The lesson a rabbit taught me

August 11, 2008



For about three weeks, I’ve been finding little holes all over my garden and lawn. The culprit has been a local rabbit. It may have been a rabbit gang, but on only one occasion have I seen more than one rabbit in my yard so I’m inclined to think it’s the work of a lone bunny.

Aligned to the clock, the rabbit appears at dusk and dawn and creeps closer to my flowerbed. The back yard isn’t huge, so the journey for the rabbit only takes a short while. But the path is littered with danger.

The neighbor’s dogs bark and frighten the little bunny.

Birds swoop onto the lawn to peck at seeds, but I’m sure the rabbit is aware that a hawk could be on the same flight path.

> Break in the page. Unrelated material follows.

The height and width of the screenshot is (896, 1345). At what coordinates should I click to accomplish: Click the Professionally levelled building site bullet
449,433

And an insolent man in his 40s sometimes torments the little creature.

Yes. I admit wrongdoing. The other day I saw the bunny about 60 feet from my porch. He was watching the slider with one eye while he nibbled and fussed at the base of a pine tree.

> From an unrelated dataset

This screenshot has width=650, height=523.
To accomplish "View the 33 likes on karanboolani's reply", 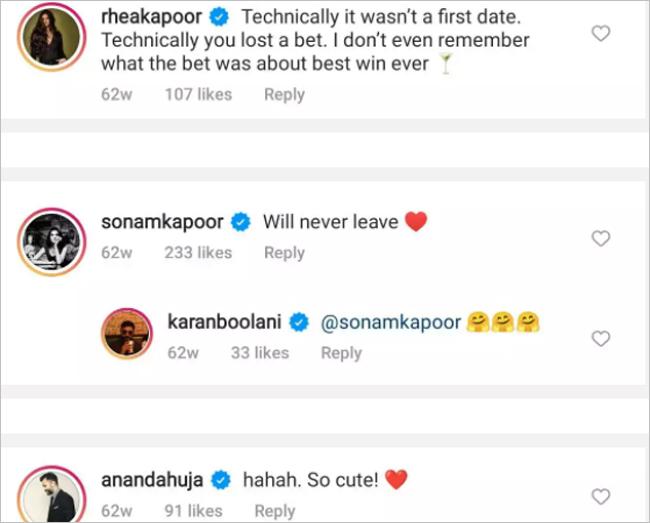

I stepped out onto the deck and the rabbit froze for a second. I assume he looked at my girth and calculated how slow I’d be over 20 yards and then kept on nibbling.

I crept down the stairs and paused at the bottom. The cement step underfoot was a perfect launching pad for my chase. I began to crouch.

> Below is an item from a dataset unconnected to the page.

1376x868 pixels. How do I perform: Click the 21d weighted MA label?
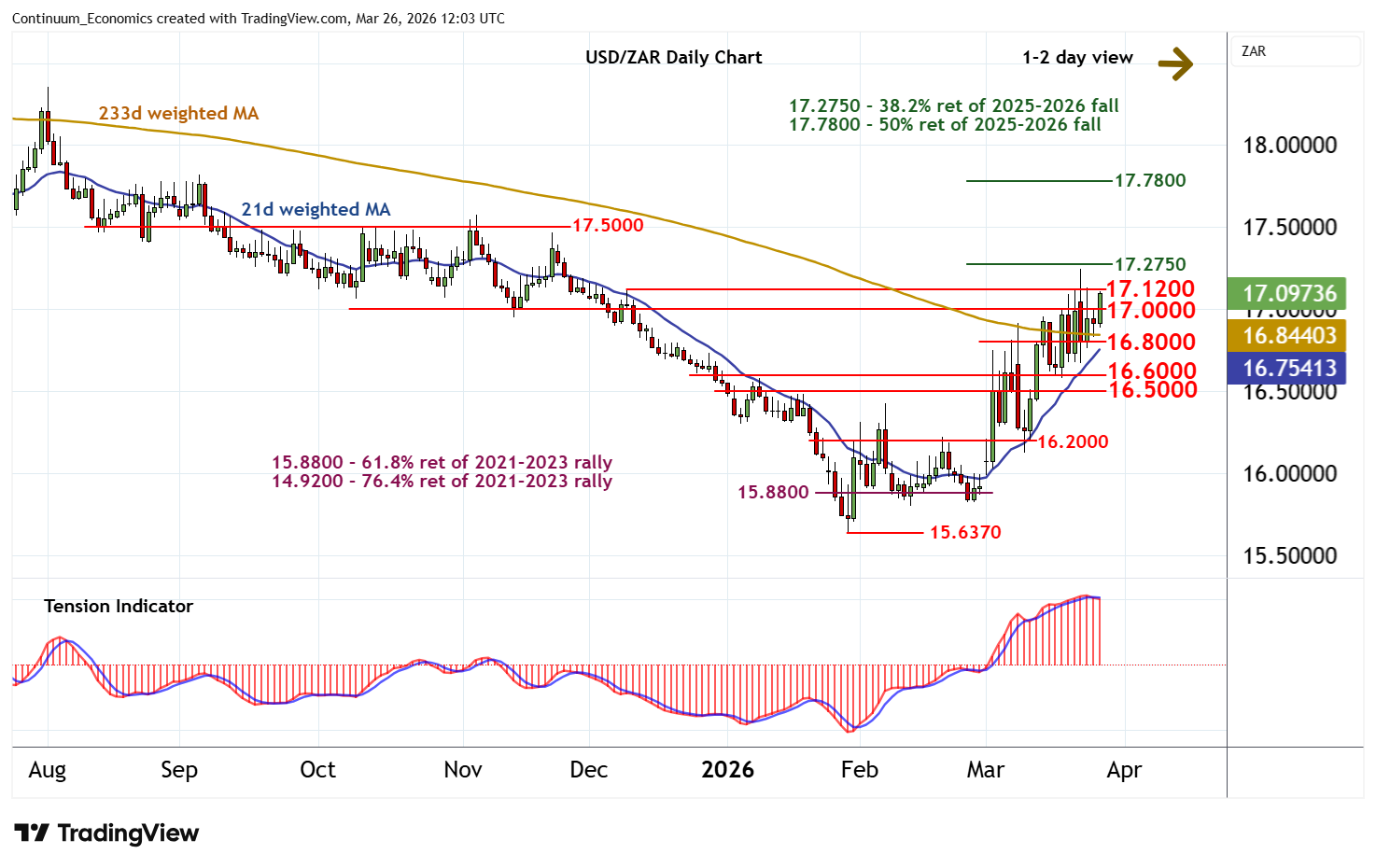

Springing forward, I closed the gap to 10 yards before the bunny responded and that’s where things went awry.

In the same way a centerfielder or free safety will use an angle to cut off a line drive or wide receiver – respectively – I angled my attack toward the bunny’s home. Wrong move.

In an instant, the rabbit took three massive hops and was upon me, gnawing at my neck…wait a minute. That’s not right.

In an instant, the rabbit took three massive hops and vanished into the woods on the left of the yard. My angle had cut off his homeward retreat and I’m guessing that the amount of time it took the creature to respond wasn’t because he was slow. I think it was because he knew how absolutely glue-like I was and carefully calculated the best way to humiliate me and then proceed on the safest route out of danger.

The reality of my slow feet and poor capturing skills are just the tip of an iceberg of disappointment. Had I caught the bunny, I don’t know what I would have done with it. But now that I’ve missed it once, it no longer visits my yard.

I wander to the back deck and look for him (or her) every morning and evening. But the bunny isn’t there.

Braving mosquitoes and looking like a homeless man in my tattered nightshirt, I stand in the approaching darkness angry at myself. I realize that my dash to get close to the bunny has put me even farther away. And I should have been happy with the visions I once had from the kitchen window – safely behind the slider.